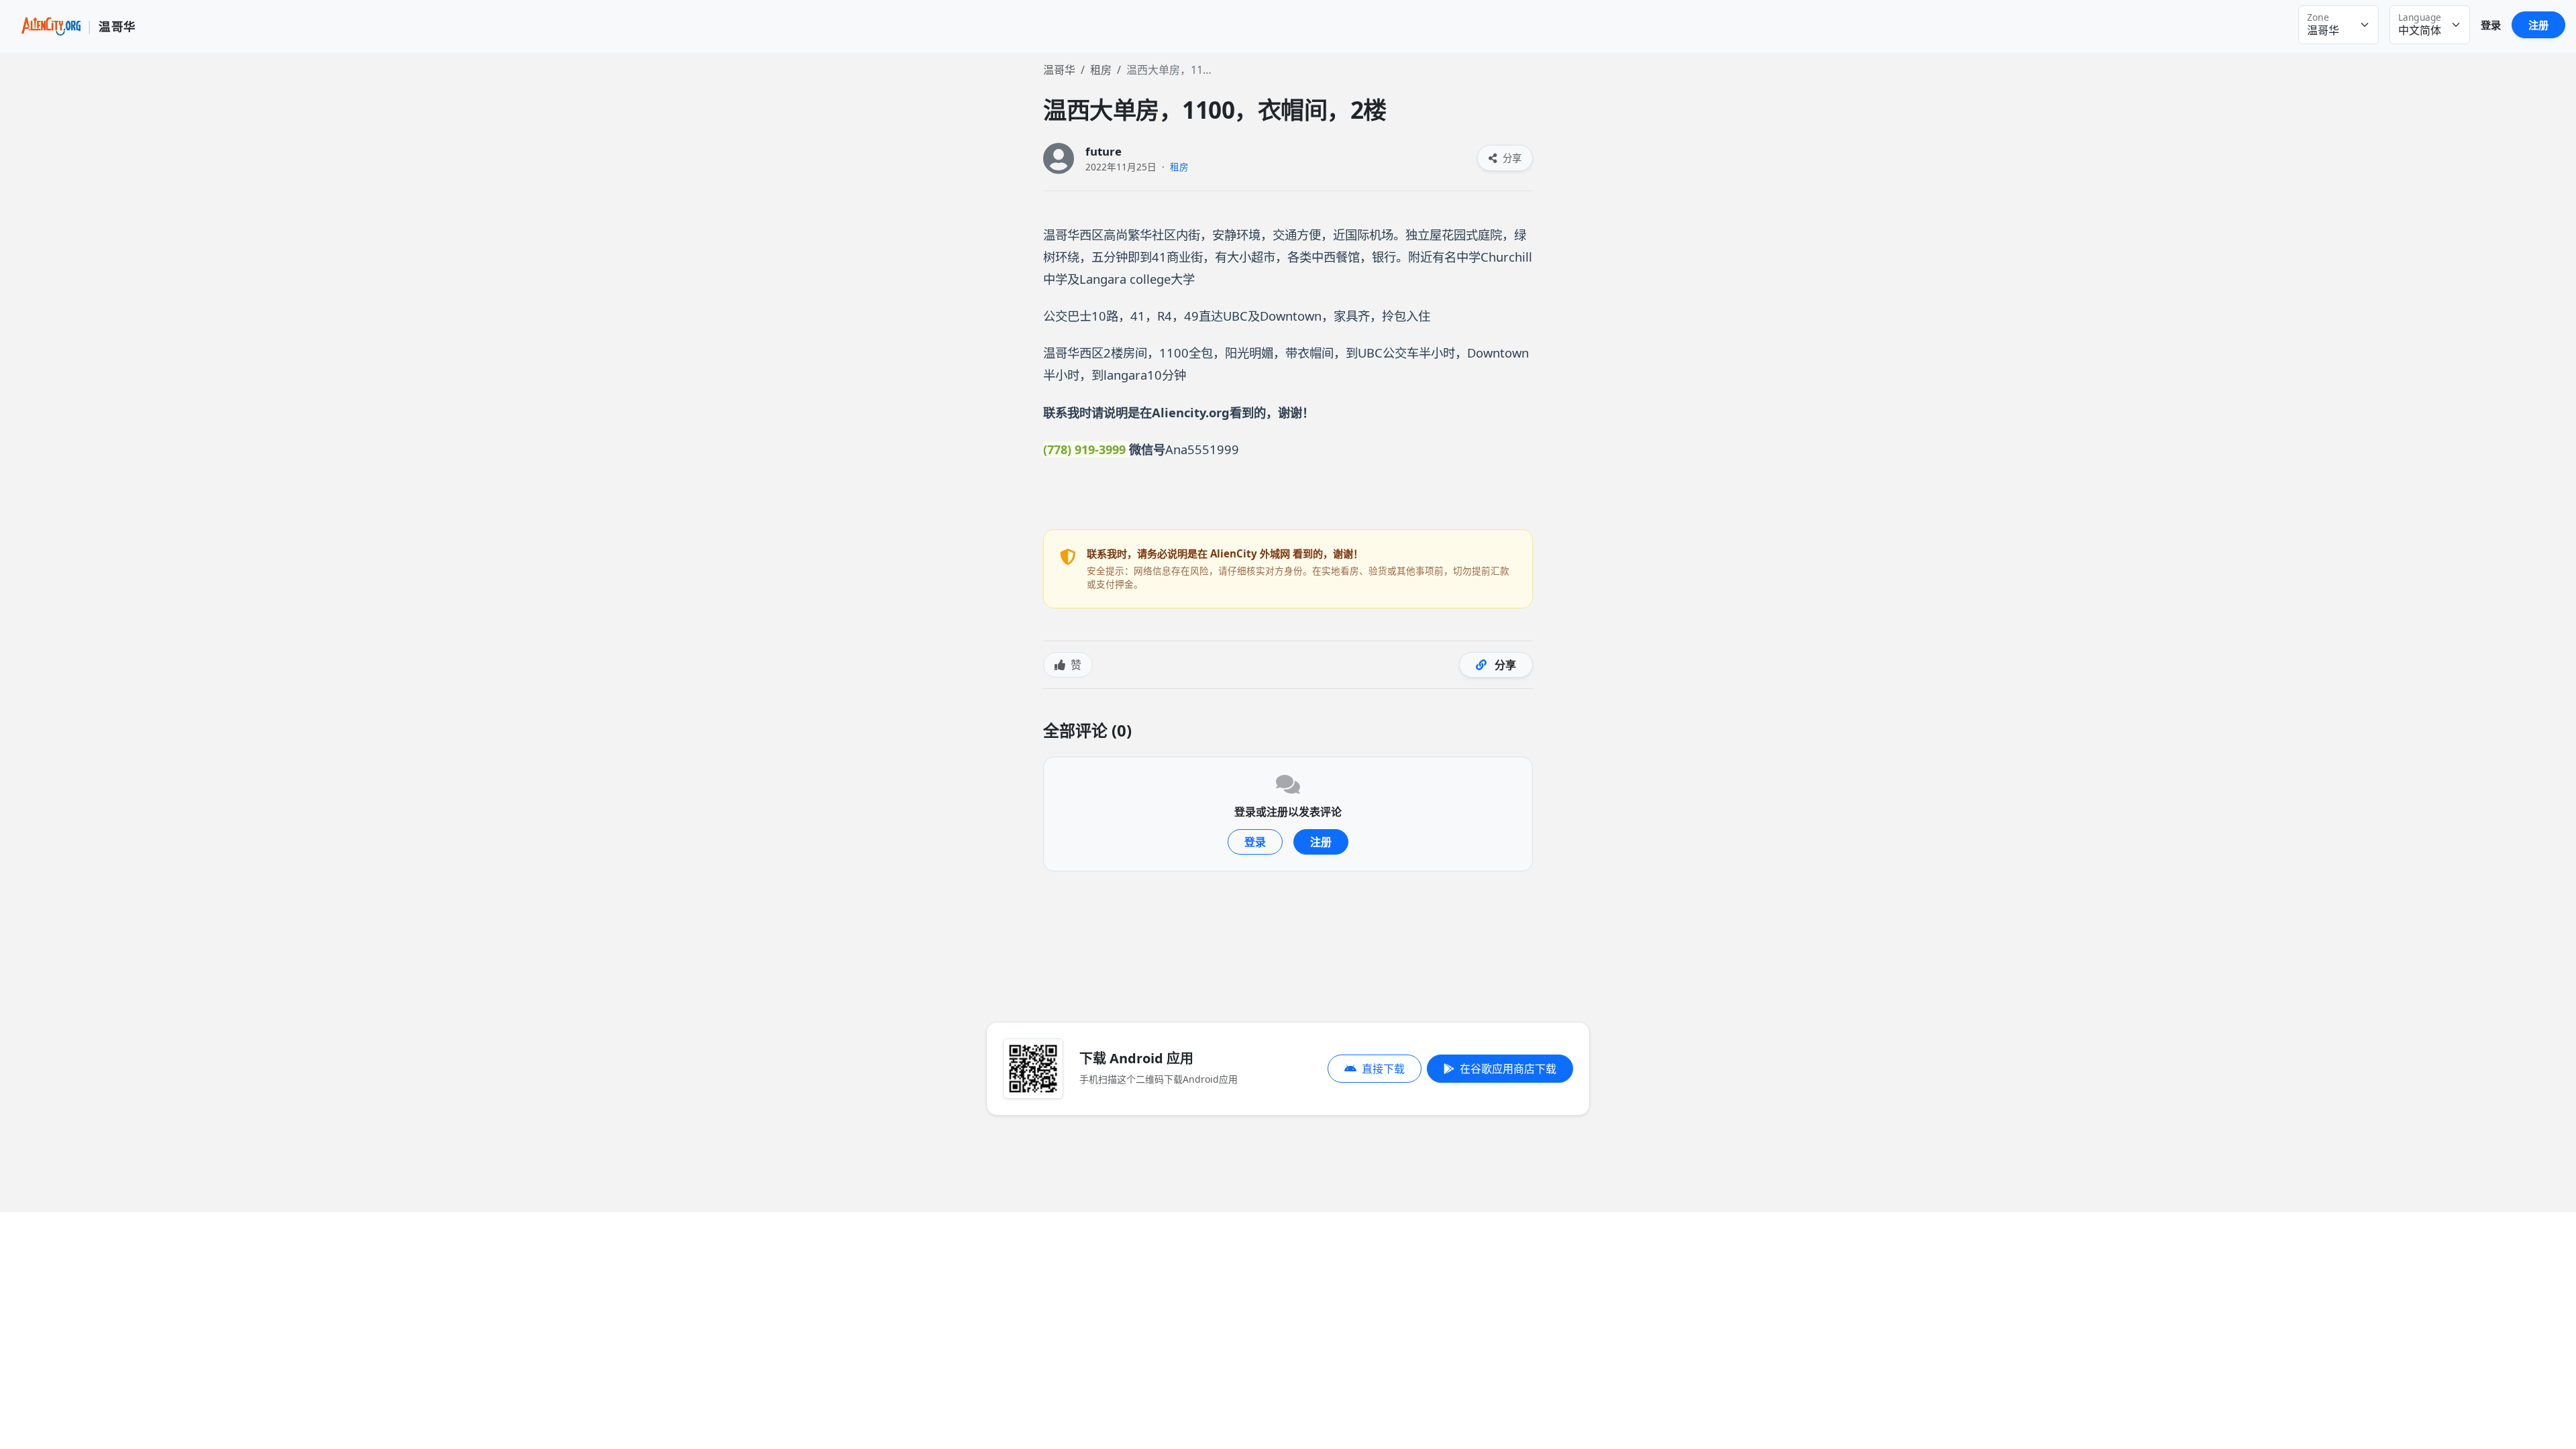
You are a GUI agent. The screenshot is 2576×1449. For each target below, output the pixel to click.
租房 (1101, 69)
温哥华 (1059, 69)
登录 (2491, 25)
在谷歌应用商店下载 (1508, 1068)
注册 (2538, 25)
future (1103, 151)
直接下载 (1383, 1068)
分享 (1510, 158)
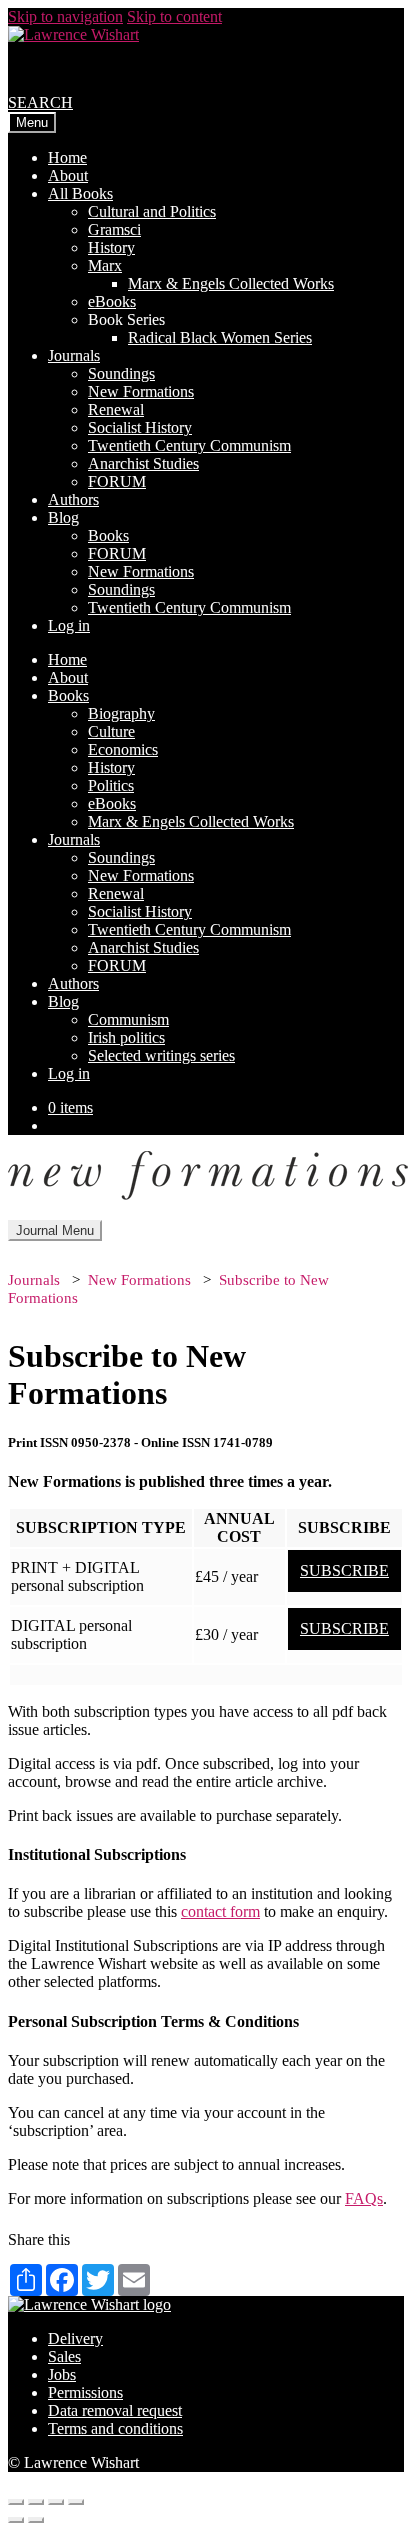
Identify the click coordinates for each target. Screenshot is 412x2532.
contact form (220, 1911)
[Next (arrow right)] (36, 2520)
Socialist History (140, 427)
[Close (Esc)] (16, 2502)
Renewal (116, 409)
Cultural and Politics (152, 211)
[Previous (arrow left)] (16, 2520)
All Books (80, 193)
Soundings (121, 373)
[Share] (36, 2502)
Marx (105, 265)
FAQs (364, 2198)
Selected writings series (161, 1055)
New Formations (141, 391)
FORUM (117, 481)
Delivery (75, 2338)
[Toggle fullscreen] (56, 2502)
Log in (69, 625)
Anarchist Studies (143, 463)
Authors (73, 499)
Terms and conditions (115, 2428)
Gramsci (114, 229)
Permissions (85, 2392)
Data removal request (115, 2410)
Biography (121, 713)
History (111, 247)
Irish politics (126, 1037)
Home (67, 157)
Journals (74, 355)
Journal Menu (55, 1230)
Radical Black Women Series (220, 337)
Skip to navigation (65, 16)
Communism (128, 1019)
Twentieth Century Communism (189, 445)
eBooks (112, 301)
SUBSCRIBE (344, 1570)
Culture (111, 731)
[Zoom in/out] (76, 2502)
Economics (123, 749)
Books (108, 535)
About (68, 175)
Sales (64, 2356)
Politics (111, 785)
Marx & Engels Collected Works (231, 283)
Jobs (62, 2374)
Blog (63, 517)
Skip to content (174, 16)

ABOUT THIS TASK: Above is a listing; print exactly its lines from the one with "Skip to navigation (65, 16)" through the one with "Politics (111, 785)", and no other lines.

RESPONSE TO THE TASK:
Skip to navigation (65, 16)
Communism (128, 1019)
Twentieth Century Communism (189, 445)
eBooks (112, 301)
SUBSCRIBE (344, 1570)
Culture (111, 731)
[Zoom in/out] (76, 2502)
Economics (123, 749)
Books (108, 535)
About (68, 175)
Sales (64, 2356)
Politics (111, 785)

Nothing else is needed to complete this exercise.